The decisions ("economic dispatch") are based on the dispatch curve, where the X-axis constitutes the system power, intervals for the generation units are placed on this axis in the merit order with the interval length corresponding to the maximum power of the unit, Y-axis values represent the marginal cost (per-MWh of electricity, ignoring the startup costs). For cost-based decisions, the units in the merit order are sorted by the increasing marginal cost. The graph on the right describes an extremely simplified system, with three committed generator units (fully dispatchable, with constant per-MWh cost):[7]

  • unit A can deliver up to 120 MW at the cost of $30 per MWh (from 0 to 120 MW of system power);
  • unit B can deliver up to 80 MW at $60/MWh (from 120 to 200 MW of system power);
  • unit C is capable of 50 MW at $120/MWh (from 200 to 250 MW of system power).

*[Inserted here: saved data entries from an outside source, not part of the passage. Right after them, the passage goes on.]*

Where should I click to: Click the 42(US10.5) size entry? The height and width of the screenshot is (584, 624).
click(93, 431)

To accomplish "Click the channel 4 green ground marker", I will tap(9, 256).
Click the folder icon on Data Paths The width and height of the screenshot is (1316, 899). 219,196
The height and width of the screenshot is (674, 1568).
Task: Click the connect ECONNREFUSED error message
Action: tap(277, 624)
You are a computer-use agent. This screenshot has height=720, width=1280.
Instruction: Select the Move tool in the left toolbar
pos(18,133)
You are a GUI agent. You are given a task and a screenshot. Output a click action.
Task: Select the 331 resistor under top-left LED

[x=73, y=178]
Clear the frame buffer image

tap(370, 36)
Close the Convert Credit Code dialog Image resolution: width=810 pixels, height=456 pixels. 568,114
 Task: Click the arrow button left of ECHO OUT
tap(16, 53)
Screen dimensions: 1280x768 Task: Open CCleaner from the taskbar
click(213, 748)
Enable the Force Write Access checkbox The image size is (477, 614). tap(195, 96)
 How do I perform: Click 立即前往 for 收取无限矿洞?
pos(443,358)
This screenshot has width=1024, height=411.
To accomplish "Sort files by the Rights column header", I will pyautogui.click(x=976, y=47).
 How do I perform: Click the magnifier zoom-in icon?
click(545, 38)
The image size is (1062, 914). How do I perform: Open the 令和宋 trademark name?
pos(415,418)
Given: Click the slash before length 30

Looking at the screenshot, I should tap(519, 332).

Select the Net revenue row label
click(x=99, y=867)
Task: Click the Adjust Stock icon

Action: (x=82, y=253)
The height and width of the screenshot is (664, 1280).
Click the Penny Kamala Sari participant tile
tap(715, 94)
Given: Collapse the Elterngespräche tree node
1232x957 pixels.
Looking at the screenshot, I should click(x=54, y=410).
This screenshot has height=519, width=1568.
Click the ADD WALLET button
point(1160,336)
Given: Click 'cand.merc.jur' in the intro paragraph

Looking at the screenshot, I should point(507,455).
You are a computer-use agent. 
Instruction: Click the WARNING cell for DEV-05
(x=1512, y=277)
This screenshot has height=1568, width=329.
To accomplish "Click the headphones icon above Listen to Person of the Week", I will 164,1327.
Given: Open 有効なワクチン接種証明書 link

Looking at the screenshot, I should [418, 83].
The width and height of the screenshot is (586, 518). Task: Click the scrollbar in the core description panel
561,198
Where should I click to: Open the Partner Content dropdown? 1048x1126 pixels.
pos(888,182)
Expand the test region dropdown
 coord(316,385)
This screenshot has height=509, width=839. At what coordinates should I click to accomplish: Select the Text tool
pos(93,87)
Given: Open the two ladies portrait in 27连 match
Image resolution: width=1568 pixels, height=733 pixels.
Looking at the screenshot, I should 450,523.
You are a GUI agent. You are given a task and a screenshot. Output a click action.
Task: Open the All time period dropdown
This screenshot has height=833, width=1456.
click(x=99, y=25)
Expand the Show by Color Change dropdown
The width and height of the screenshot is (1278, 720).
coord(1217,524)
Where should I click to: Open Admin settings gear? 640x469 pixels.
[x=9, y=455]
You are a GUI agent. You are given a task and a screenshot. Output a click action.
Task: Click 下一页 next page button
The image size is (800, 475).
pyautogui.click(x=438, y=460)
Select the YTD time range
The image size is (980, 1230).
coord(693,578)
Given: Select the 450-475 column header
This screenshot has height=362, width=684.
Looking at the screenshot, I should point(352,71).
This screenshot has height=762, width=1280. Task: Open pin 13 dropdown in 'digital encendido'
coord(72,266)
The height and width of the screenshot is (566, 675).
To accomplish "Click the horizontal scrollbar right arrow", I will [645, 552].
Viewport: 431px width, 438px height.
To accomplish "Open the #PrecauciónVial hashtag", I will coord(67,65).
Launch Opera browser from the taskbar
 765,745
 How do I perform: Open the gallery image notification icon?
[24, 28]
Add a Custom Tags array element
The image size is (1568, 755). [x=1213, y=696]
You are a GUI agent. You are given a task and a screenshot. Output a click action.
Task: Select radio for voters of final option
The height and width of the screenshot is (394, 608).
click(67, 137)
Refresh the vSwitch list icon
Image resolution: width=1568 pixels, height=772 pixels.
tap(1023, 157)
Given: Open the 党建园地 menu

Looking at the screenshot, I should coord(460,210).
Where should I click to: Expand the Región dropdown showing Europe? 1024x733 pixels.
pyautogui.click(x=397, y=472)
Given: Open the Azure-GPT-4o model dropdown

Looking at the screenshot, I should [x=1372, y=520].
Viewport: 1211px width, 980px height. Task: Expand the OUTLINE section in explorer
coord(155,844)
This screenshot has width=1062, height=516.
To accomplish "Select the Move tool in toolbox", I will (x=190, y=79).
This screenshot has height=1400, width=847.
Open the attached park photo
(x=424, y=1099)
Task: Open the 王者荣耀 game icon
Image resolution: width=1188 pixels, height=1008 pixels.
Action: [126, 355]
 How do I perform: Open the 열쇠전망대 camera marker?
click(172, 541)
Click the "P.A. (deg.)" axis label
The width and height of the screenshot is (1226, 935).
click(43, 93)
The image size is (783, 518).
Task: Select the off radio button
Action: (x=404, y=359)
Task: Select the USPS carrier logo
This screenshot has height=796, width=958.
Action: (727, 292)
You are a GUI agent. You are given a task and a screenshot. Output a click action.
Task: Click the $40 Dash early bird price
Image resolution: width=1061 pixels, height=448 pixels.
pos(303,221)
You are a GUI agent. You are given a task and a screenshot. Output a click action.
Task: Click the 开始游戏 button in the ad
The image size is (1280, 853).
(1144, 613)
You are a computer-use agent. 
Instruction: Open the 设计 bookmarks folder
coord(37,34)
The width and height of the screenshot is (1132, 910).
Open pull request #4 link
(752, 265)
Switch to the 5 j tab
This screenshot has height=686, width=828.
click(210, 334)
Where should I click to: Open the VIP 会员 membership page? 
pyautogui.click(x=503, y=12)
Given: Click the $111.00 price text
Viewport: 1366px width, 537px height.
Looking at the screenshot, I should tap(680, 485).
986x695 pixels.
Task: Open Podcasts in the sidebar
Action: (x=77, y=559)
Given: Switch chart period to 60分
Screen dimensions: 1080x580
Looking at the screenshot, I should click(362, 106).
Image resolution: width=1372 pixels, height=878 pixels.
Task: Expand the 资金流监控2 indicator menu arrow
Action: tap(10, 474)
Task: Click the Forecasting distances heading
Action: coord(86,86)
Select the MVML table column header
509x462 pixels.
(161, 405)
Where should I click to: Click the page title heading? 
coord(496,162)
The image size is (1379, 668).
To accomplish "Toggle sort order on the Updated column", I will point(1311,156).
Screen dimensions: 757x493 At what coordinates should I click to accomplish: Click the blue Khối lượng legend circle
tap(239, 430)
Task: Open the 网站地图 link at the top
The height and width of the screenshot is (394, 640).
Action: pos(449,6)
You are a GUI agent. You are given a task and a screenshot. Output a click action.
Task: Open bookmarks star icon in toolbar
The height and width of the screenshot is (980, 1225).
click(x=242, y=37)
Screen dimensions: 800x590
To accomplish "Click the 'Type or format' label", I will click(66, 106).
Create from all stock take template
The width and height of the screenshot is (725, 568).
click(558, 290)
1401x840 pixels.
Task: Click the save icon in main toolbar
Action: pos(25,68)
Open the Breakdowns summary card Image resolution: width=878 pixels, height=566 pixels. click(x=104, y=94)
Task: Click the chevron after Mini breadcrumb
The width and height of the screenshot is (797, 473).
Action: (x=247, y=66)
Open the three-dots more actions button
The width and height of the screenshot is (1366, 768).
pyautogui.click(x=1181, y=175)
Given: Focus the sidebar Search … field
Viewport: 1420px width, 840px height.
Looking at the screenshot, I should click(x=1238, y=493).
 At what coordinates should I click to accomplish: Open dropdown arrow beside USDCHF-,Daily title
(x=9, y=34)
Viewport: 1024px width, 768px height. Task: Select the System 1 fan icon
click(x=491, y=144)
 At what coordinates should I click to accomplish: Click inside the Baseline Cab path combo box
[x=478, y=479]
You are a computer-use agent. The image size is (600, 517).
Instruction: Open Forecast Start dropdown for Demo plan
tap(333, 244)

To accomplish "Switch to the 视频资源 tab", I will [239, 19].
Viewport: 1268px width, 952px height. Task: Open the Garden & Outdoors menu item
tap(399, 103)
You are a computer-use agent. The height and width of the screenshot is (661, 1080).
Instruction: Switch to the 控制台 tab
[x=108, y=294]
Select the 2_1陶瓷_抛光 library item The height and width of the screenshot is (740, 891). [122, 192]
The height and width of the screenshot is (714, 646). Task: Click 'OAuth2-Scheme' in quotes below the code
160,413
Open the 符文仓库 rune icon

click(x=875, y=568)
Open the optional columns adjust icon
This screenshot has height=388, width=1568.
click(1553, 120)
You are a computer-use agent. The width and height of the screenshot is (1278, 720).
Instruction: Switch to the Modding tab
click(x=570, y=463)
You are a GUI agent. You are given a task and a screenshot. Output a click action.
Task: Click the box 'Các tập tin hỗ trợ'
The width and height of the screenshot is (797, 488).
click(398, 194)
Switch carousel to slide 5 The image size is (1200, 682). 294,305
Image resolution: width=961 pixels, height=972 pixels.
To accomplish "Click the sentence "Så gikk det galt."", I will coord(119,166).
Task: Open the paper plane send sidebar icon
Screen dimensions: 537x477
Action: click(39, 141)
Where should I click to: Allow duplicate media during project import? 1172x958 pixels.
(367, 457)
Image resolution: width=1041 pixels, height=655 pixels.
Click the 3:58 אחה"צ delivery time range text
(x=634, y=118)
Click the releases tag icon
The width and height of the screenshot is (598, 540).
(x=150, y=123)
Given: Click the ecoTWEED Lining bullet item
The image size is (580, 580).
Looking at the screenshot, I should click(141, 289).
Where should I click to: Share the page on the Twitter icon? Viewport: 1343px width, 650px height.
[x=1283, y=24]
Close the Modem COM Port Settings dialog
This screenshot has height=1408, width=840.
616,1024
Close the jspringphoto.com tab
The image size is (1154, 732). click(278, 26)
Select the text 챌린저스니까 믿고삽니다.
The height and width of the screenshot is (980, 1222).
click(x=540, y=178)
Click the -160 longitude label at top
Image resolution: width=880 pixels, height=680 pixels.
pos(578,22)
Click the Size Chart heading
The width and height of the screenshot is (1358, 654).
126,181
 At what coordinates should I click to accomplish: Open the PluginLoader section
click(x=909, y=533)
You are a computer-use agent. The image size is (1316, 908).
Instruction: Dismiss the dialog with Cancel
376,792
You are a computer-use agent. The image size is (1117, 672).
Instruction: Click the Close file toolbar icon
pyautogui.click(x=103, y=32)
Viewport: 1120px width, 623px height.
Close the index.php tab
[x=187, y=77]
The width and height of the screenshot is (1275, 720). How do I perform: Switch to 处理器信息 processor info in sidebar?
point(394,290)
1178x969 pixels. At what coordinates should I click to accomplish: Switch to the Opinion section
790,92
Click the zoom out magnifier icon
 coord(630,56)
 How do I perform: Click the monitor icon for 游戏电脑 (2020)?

At the expected demand is 150 MW (a vertical line on the graph), unit A will be engaged at full 120 MW power, unit B will run at the dispatch level of 30 MW, unit C will be kept in reserve. The area under the dispatch curve to the left of this line represents the cost per hour of operation (ignoring the startup costs, $30 * 120 + $60 * 30 = $5,400 per hour), the incremental cost of the next MWh of electricity ($60 in the example, represented by a horizontal line on the graph) is called system lambda (thus another name for the curve, system lambda curve).

In real systems the cost per MWh usually is not constant, and the lines of the dispatch curve are therefore not horizontal (typically the marginal cost of power increases with the dispatch level, although for the combined cycle power plants there are multiple cost curves depending on the mode of operation, so the power-cost relationship is not necessarily monotonic).[10]

 
Hypothetical dispatch curve (USA, summer 2011)[11]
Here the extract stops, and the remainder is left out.